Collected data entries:

--------

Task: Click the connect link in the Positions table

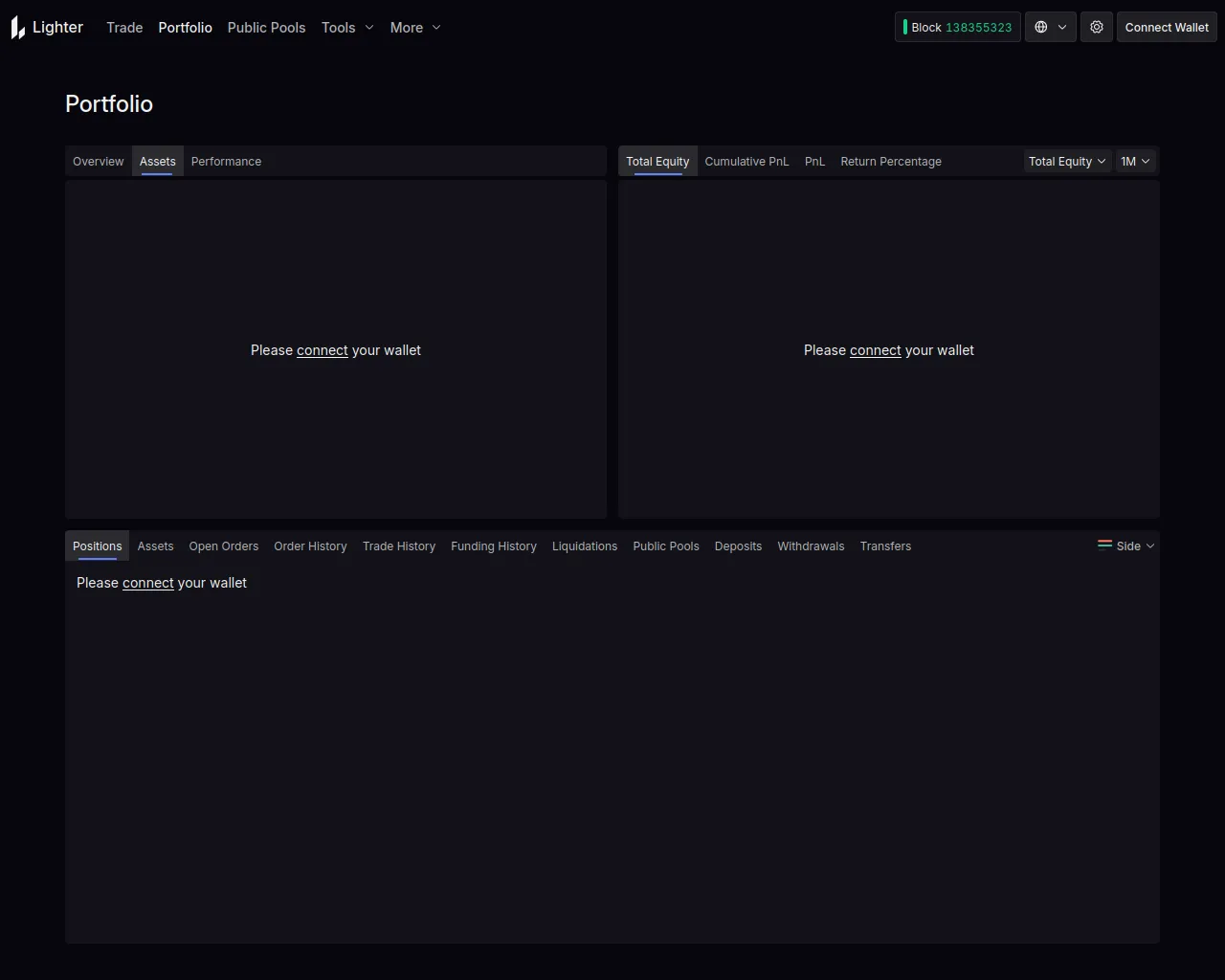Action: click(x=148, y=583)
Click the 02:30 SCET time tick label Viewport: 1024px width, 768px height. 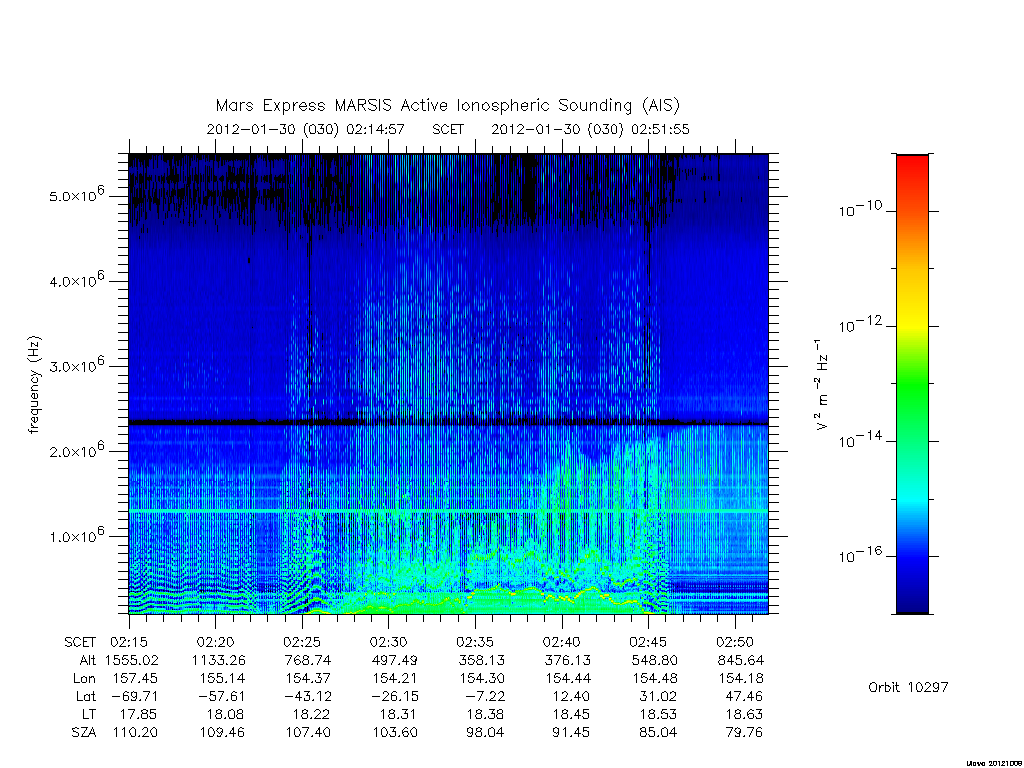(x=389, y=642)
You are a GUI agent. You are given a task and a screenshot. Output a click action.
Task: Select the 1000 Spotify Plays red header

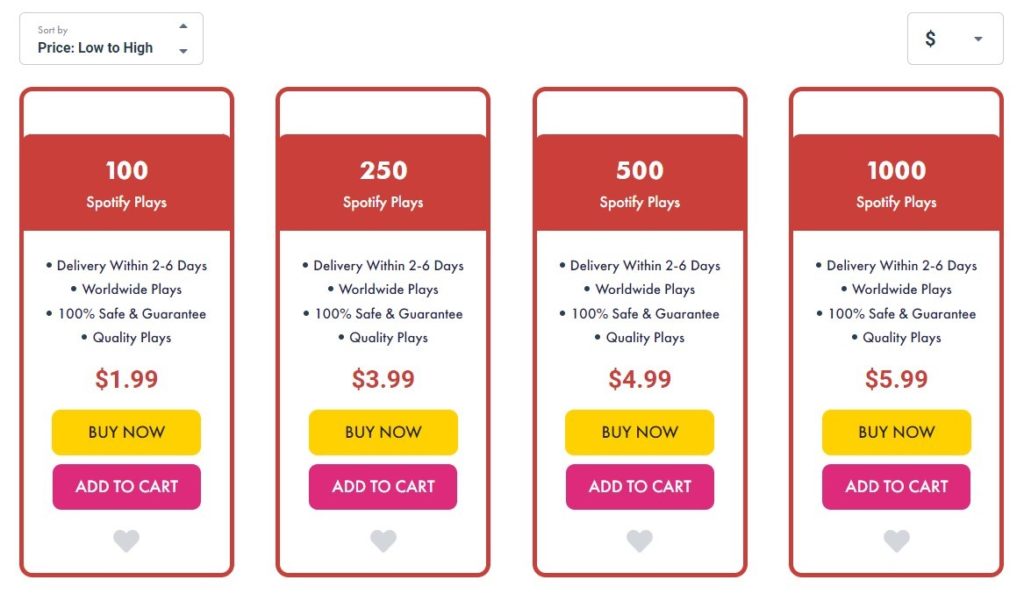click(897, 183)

--------

• _What you are asked to do_
Return exactly the line containing "You are a GUI" and every line after it, up to and including the final line of the entries above. Pictures stay out.

• _Written solution_
You are a GUI agent. You are given a task and a screenshot. Output a click action.
Task: Select the 1000 Spotify Plays red header

click(897, 183)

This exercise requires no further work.